Mark Stevens stands in for Adam Bernstein and considers matters relating to bullying and harassment in the workplace, how to avoid incidents and how to deal with such occurrences should they happen

Workplace bullying and harassment is a serious issue and allegations can have serious consequences for employers and employees alike. The problem is widespread according to various surveys, including one conducted by SME Loans in 2020. Of 2,000 UK employees surveyed, it found that some 23% had been bullied at work, 25% made to feel left out in the workplace, and 12% struggled to make friends at their place of work.

Employers that choose to ignore the matter may find themselves appearing before an employment tribunal. Indeed, the coach and bus sector recently (in 2023) witnessed an employment tribunal case that doesn’t look at all good for the firm involved, A&A Coach Travel Ltd.

According to the facts, Mr T Holland v A&A Coach Travel Ltd, a bus driver with Asperger’s syndrome won more than £30,000 in compensation after being harassed and repeatedly victimised. The driver, Mr Holland, was found to be harassed for his disability in a WhatsApp group chat used by his company. He was threatened with dismissal and blackmailed by his colleagues.

It emerged that: a manager attempted to coerce him into lying to vehicle insurers about damage done to his car at work; A&A employees approached the DVLA with false complaints about Holland’s fitness to drive; a new employer was falsely informed that Holland had been responsible for a number of accidents at his previous firm; and another employer received a note from staff at A&A that implied Holland was a danger to women.
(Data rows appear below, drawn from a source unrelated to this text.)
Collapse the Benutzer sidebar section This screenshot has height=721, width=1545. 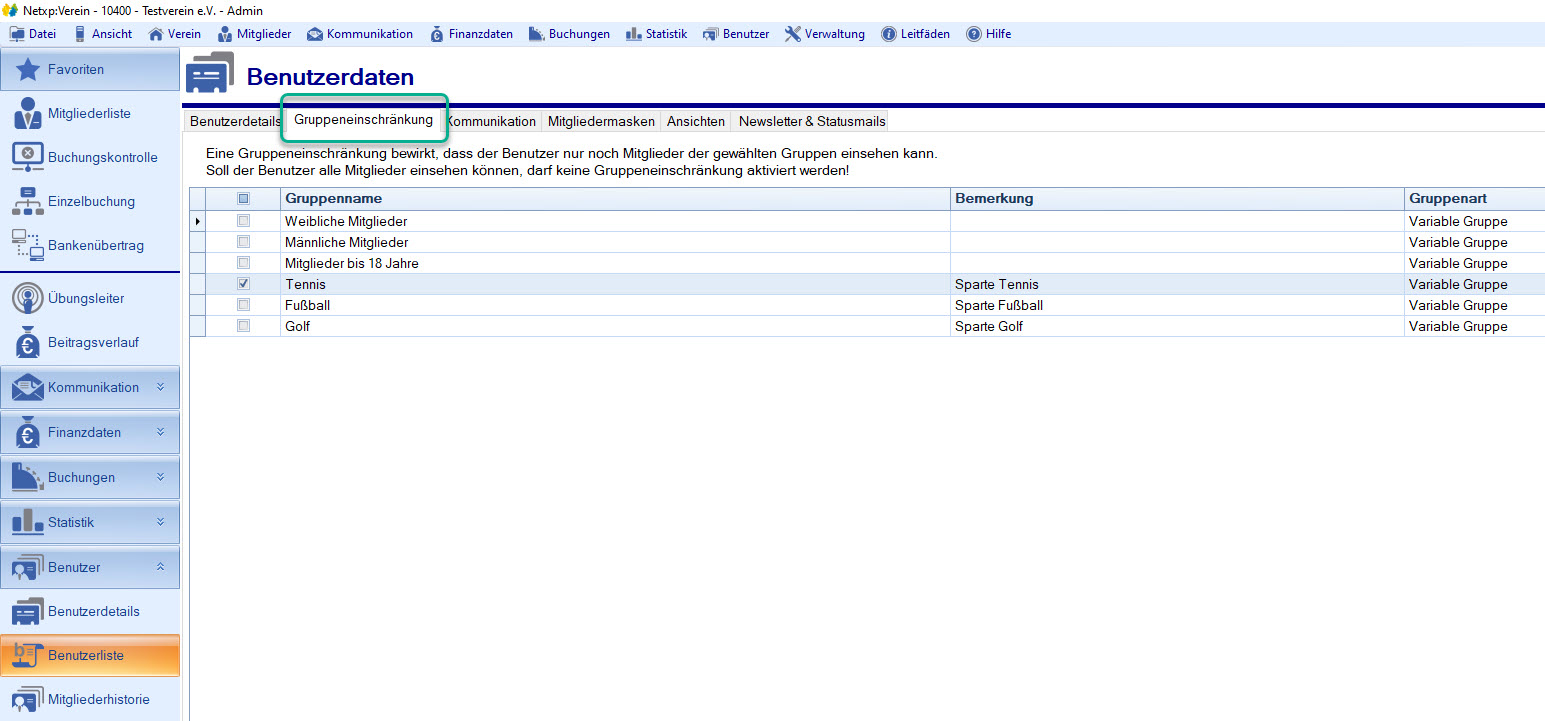[x=160, y=567]
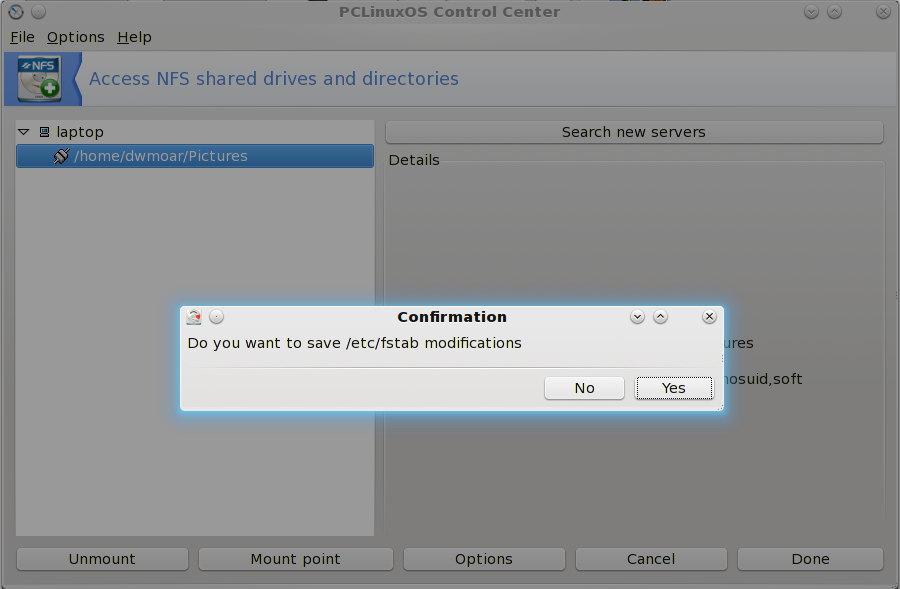Screen dimensions: 900x589
Task: Minimize the Confirmation dialog
Action: [x=637, y=317]
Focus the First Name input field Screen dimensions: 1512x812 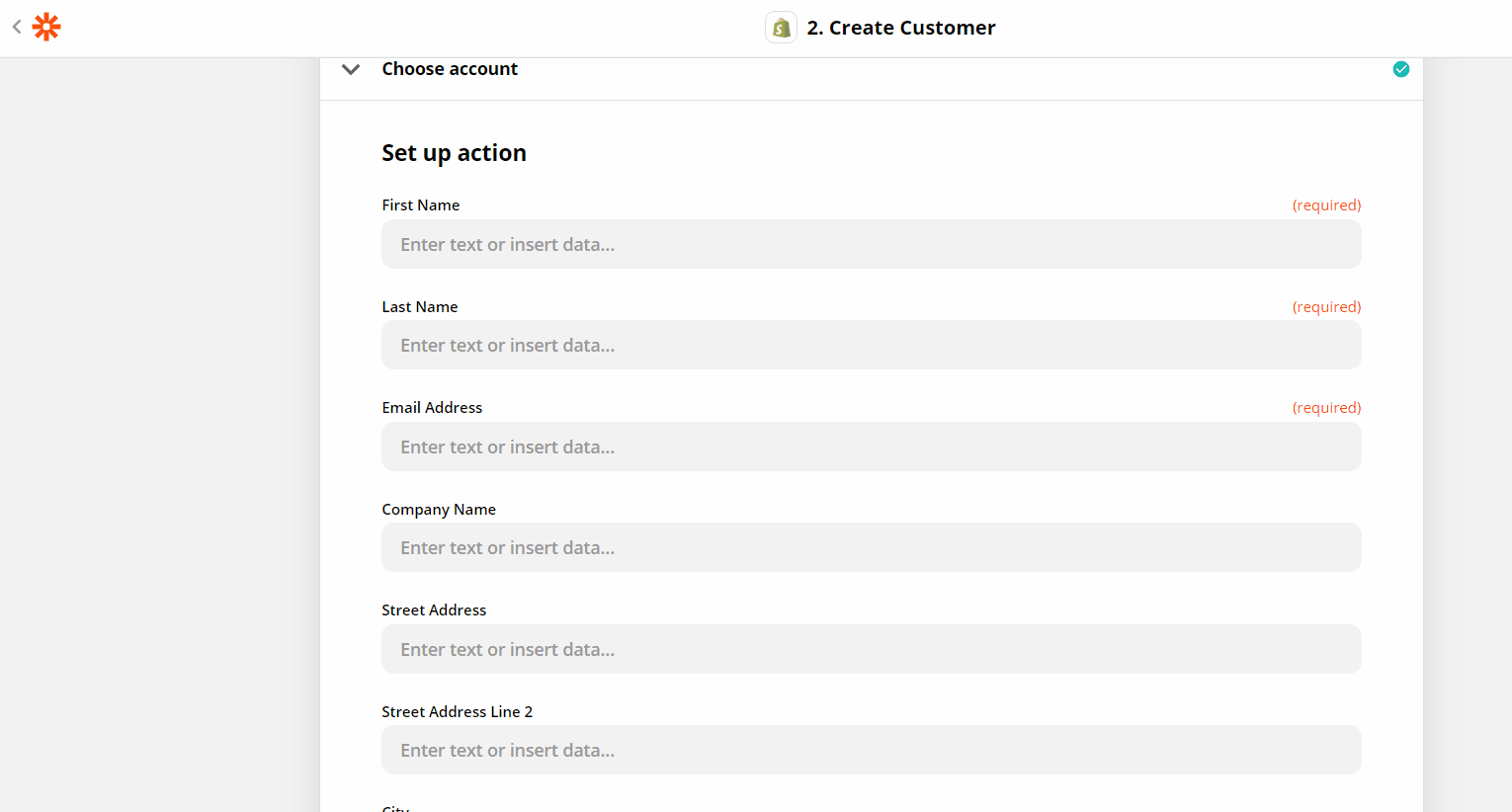pyautogui.click(x=871, y=244)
The company was described by the judge as “having behaved in a disruptive, vexatious or unreasonable manner.”

The legal position

The term bullying is often used interchangeably with harassment. However, the Equality Act 2010 gives harassment a very specific meaning, and it is important that employers are aware of the difference. The Act defines harassment as “unwanted conduct related to a relevant protected characteristic, which has the purpose or effect of violating an individual’s dignity or creating an intimidating, hostile, degrading, humiliating or offensive environment for that individual.”